## [Data shown]
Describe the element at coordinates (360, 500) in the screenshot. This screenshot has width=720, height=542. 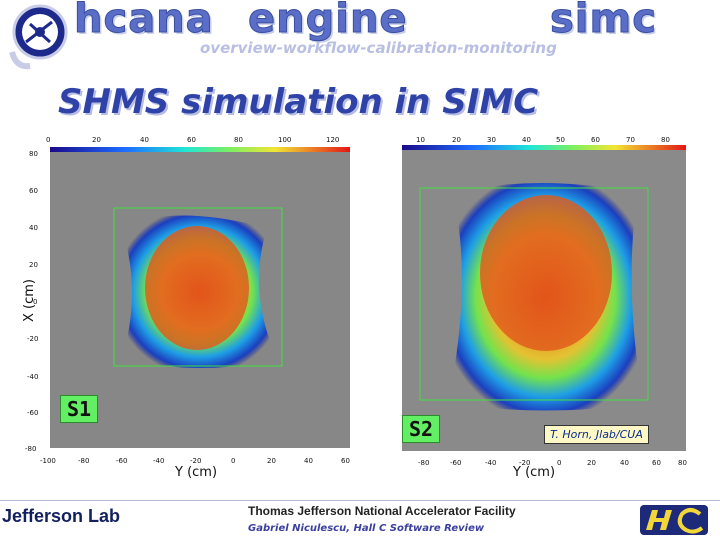
I see `footer-divider` at that location.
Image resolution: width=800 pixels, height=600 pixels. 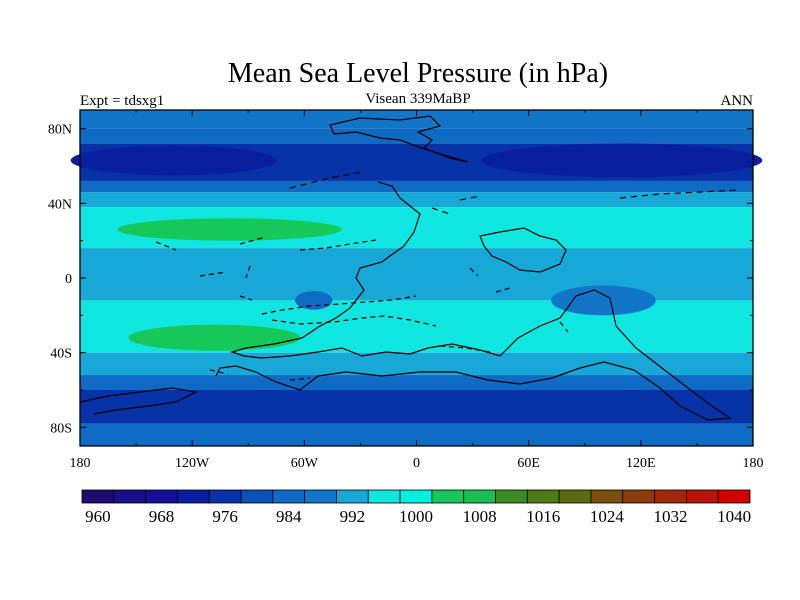 I want to click on colorbar-label: 1008, so click(x=480, y=516).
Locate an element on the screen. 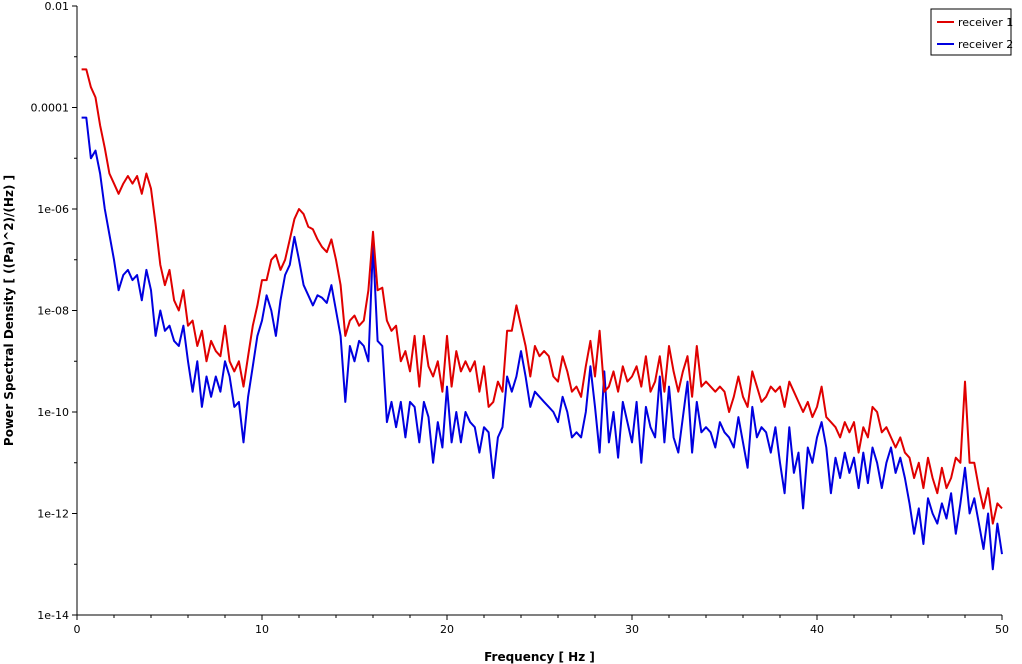  x-tick-label: 0 is located at coordinates (78, 630).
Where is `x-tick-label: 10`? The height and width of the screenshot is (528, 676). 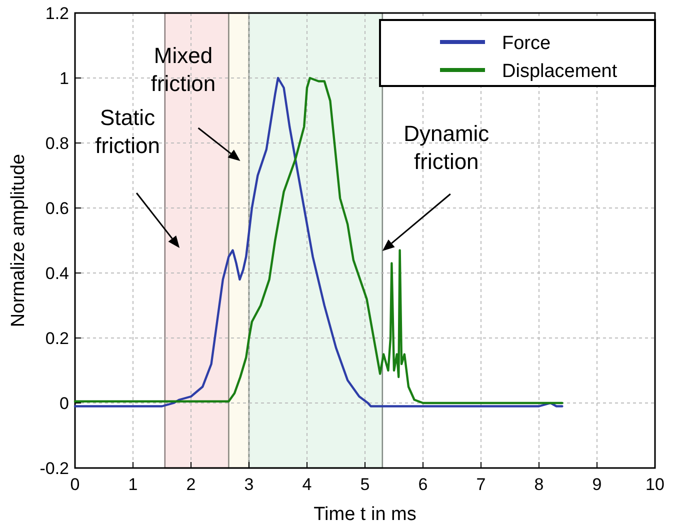 x-tick-label: 10 is located at coordinates (655, 484).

## [Work to be completed]
Change "screenshot" to "screen capture" in the lines from the first one through the line with "at that location.", leaving everything else unchanged. Give only those lines, without the pictures.

## [Result below]
Describe the element at coordinates (360, 500) in the screen capture. This screen capture has width=720, height=542. 
I see `footer-divider` at that location.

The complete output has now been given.